Activity:
The required output is a copy of each line in the material below that includes "Choose".

Listed records:
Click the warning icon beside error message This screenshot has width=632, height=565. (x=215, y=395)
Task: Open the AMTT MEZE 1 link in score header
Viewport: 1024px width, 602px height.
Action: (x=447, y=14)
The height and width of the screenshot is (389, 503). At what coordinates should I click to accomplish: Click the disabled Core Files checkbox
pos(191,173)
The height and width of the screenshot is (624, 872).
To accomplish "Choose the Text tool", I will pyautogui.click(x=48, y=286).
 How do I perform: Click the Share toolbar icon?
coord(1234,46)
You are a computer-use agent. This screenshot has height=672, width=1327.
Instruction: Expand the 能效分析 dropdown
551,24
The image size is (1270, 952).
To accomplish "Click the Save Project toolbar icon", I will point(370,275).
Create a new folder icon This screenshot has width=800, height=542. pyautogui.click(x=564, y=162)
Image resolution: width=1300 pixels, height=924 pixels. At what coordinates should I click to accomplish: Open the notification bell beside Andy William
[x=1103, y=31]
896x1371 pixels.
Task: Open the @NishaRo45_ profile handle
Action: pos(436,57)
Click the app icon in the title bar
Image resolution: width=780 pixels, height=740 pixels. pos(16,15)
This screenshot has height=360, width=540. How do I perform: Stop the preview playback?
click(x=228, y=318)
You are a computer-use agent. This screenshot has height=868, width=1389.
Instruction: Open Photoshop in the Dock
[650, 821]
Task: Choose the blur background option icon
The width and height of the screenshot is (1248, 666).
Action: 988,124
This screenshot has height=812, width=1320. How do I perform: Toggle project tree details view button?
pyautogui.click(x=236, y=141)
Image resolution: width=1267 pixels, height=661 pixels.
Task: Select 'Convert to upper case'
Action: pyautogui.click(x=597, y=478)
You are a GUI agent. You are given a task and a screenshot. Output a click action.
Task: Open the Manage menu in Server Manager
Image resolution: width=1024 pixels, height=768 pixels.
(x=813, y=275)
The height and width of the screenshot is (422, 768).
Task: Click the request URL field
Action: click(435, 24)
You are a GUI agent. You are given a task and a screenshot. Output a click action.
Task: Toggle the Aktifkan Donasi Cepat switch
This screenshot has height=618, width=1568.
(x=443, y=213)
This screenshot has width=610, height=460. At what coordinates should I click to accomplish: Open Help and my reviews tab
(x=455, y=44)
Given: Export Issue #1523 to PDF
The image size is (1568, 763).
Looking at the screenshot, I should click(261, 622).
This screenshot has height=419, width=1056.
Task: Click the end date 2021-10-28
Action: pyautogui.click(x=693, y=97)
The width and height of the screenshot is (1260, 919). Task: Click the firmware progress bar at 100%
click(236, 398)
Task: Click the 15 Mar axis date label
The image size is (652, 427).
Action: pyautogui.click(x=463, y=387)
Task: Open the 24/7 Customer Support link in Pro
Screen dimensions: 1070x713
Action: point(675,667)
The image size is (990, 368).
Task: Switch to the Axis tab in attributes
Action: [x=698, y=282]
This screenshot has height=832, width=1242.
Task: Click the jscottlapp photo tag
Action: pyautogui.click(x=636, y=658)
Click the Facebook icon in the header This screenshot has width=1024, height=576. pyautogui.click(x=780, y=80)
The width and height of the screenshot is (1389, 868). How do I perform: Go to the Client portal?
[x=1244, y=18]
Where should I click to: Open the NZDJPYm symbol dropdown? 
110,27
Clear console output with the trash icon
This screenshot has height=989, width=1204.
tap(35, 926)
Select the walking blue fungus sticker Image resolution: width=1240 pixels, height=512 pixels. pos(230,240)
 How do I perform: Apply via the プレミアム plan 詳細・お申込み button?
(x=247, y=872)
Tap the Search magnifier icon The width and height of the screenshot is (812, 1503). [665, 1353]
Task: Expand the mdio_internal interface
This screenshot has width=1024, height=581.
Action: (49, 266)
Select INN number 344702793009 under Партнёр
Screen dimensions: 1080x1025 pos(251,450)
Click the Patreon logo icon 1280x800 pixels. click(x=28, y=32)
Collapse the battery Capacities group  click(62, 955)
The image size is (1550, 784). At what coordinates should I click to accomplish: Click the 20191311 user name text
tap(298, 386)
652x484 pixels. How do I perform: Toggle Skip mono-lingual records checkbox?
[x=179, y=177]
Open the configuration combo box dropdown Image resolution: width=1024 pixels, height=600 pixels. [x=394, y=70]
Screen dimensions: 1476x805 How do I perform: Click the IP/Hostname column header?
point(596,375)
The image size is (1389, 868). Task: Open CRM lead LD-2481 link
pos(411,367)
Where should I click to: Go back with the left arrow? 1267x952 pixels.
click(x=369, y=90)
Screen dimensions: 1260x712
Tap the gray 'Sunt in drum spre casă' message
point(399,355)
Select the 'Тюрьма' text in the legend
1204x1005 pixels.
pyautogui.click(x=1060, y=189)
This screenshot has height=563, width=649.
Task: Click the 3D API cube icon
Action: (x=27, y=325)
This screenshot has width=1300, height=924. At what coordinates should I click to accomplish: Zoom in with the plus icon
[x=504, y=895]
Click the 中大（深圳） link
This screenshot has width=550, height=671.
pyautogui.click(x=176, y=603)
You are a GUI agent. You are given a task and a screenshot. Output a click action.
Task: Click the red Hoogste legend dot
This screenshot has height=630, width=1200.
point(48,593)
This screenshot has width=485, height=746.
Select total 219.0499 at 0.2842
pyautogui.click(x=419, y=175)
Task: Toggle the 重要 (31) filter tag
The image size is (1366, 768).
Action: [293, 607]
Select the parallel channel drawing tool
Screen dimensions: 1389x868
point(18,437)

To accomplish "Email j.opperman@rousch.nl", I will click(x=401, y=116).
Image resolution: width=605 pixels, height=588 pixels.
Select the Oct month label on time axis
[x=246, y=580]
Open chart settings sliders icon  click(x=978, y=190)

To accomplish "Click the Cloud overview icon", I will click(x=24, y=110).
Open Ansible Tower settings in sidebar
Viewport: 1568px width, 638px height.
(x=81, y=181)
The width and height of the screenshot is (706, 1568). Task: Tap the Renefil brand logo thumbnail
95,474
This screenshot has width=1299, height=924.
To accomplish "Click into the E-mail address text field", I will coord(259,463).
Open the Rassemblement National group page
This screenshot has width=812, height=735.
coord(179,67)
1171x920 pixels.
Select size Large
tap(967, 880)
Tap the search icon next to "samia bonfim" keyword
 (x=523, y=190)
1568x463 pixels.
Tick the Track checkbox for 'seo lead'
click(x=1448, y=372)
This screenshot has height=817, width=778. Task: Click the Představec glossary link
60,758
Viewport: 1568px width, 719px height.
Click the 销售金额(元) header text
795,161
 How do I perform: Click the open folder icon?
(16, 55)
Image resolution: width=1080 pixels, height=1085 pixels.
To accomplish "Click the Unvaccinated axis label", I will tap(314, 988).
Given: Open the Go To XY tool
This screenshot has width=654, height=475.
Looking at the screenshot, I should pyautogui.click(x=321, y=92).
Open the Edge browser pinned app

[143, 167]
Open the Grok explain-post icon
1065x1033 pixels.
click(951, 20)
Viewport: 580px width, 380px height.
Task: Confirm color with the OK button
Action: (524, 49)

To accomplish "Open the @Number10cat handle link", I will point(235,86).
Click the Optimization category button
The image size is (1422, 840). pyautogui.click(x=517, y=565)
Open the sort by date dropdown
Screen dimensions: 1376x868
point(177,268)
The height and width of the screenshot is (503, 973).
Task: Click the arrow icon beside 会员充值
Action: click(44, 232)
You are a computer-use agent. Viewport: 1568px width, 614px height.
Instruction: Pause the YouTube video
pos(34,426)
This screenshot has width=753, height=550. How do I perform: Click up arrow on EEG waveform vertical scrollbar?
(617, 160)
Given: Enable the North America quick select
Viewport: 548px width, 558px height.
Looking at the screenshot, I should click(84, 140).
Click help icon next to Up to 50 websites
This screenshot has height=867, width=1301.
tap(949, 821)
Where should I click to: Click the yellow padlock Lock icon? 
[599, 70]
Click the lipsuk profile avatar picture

Exercise result:
To accomplish "Choose the Text tool", I will pyautogui.click(x=48, y=286).
Task: Choose the blur background option icon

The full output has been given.